REQUIREMENT A:
Can you condense the paragraph beginning "Of coverage-guided fuzzing's three main components" in the fuzzing paper summary into a bulleted list that keeps its main facts?
REQUIREMENT B:
What is the Spanish translation of this sentence from the fuzzing paper summary: "The paper proposes coverage-guided tracing, a novel approach that encodes coverage information in binaries to avoid unnecessary tracing, significantly reducing fuzzing overhead."

begin DOCUMENT SEGMENT

# Full-speed Fuzzing: Reducing Fuzzing Overhead through Coverage-guided   Tracing

**Authors:** Stefan Nagy, Matthew Hicks

arXiv: 1812.11875 · 2019-01-30

## TL;DR

This paper introduces coverage-guided tracing, a method to significantly reduce fuzzing overhead by only tracing testcases that increase code coverage, demonstrated through an implementation called UnTracer that achieves near-zero overhead.

## Contribution

The paper proposes coverage-guided tracing, a novel approach that encodes coverage information in binaries to avoid unnecessary tracing, significantly reducing fuzzing overhead.

## Key findings

- UnTracer achieves below 1% overhead after one hour of fuzzing.
- UnTracer approaches 0% overhead after 24 hours of fuzzing.
- Compared to AFL variants, UnTracer drastically reduces overheads.

## Abstract

Of coverage-guided fuzzing's three main components: (1) testcase generation, (2) code coverage tracing, and (3) crash triage, code coverage tracing is a dominant source of overhead. Coverage-guided fuzzers trace every testcase's code coverage through either static or dynamic binary instrumentation, or more recently, using hardware support. Unfortunately, tracing all testcases incurs significant performance penalties---even when the overwhelming majority of testcases and their coverage information are discarded because they do not increase code coverage. To eliminate needless tracing by coverage-guided fuzzers, we introduce the notion of coverage-guided tracing. Coverage-guided tracing leverages two observations: (1) only a fraction of generated testcases increase coverage, and thus require tracing; and (2) coverage-increasing testcases become less frequent over time. Coverage-guided tracing works by encoding the current frontier of code coverage in the target binary so that it self-reports when a testcase produces new coverage---without tracing. This acts as a filter for tracing; restricting the expense of tracing to only coverage-increasing testcases. Thus, coverage-guided tracing chooses to tradeoff increased coverage-increasing-testcase handling time for the ability to execute testcases initially at native speed. To show the potential of coverage-guided tracing, we create an implementation based on the static binary instrumentor Dyninst called UnTracer. We evaluate UnTracer using eight real-world binaries commonly used by the fuzzing community. Experiments show that after only an hour of fuzzing, UnTracer's average overhead is below 1%, and after 24-hours of fuzzing, UnTracer approaches 0% overhead, while tracing every testcase with popular white- and black-box-binary tracers AFL-Clang, AFL-QEMU, and AFL-Dyninst incurs overheads of 36%, 612%, and 518%, respectively.

end DOCUMENT SEGMENT
begin EXTRACTED ENTRIES

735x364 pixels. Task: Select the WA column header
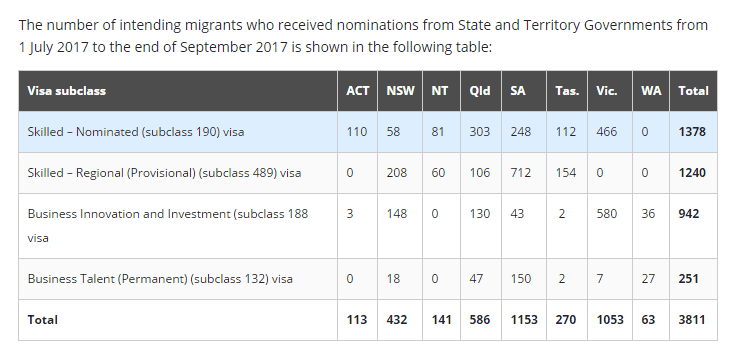tap(651, 91)
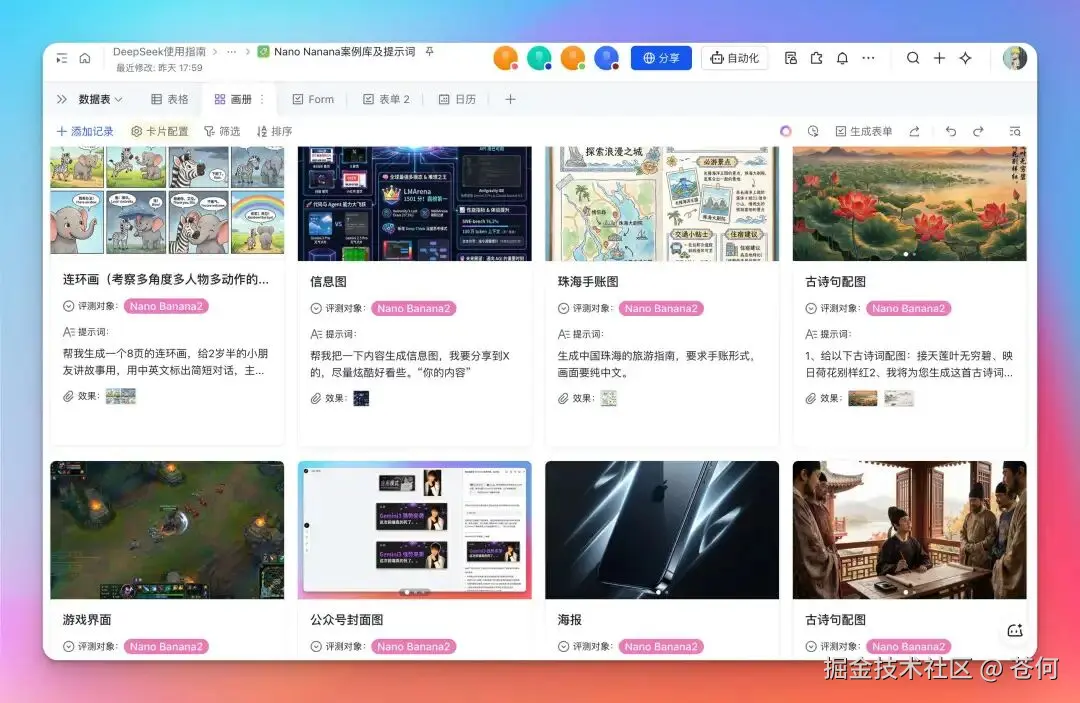Image resolution: width=1080 pixels, height=703 pixels.
Task: Open the notifications bell icon
Action: [x=841, y=58]
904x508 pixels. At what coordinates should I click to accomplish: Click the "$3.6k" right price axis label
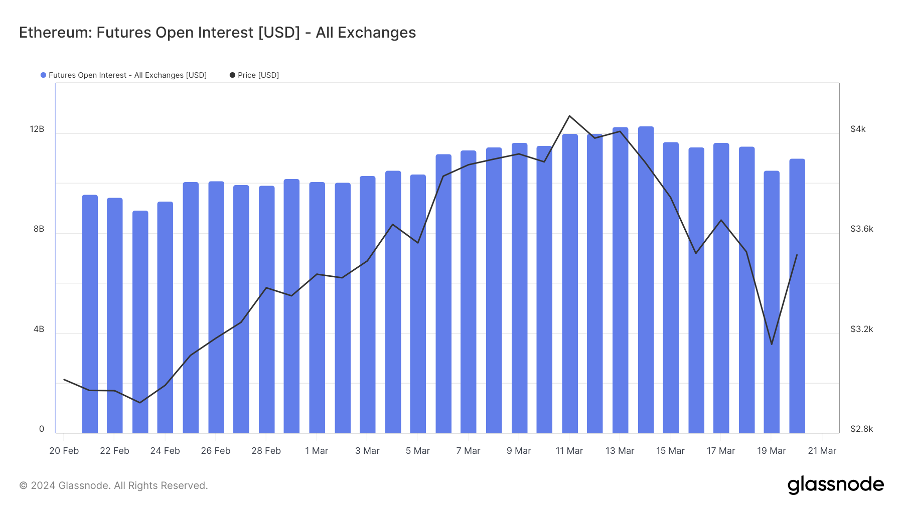[x=860, y=230]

end EXTRACTED ENTRIES

WRITTEN RESPONSE A:
- Coverage-guided fuzzing has three main components: testcase generation, code coverage tracing and crash triage. Tracing is a dominant source of overhead.
- Fuzzers trace every testcase's coverage through static or dynamic binary instrumentation or hardware support. This is costly even though most testcases are discarded for not increasing coverage.
- Coverage-guided tracing removes needless tracing. It rests on two observations: only a fraction of testcases increase coverage, and such testcases become less frequent over time.
- It encodes the current coverage frontier in the target binary, so the binary self-reports new coverage without tracing. Only coverage-increasing testcases are traced.
- The tradeoff is more handling time for coverage-increasing testcases in exchange for initially executing testcases at native speed.
- UnTracer, an implementation based on the static binary instrumentor Dyninst, was evaluated on eight real-world binaries commonly used by the fuzzing community.
- UnTracer's average overhead is below 1% after one hour and approaches 0% after 24 hours. Tracing every testcase with AFL-Clang, AFL-QEMU and AFL-Dyninst costs 36%, 612% and 518%, respectively.

WRITTEN RESPONSE B:
El artículo propone el rastreo guiado por cobertura, un enfoque novedoso que codifica la información de cobertura en los binarios para evitar el rastreo innecesario, lo que reduce significativamente la sobrecarga del fuzzing.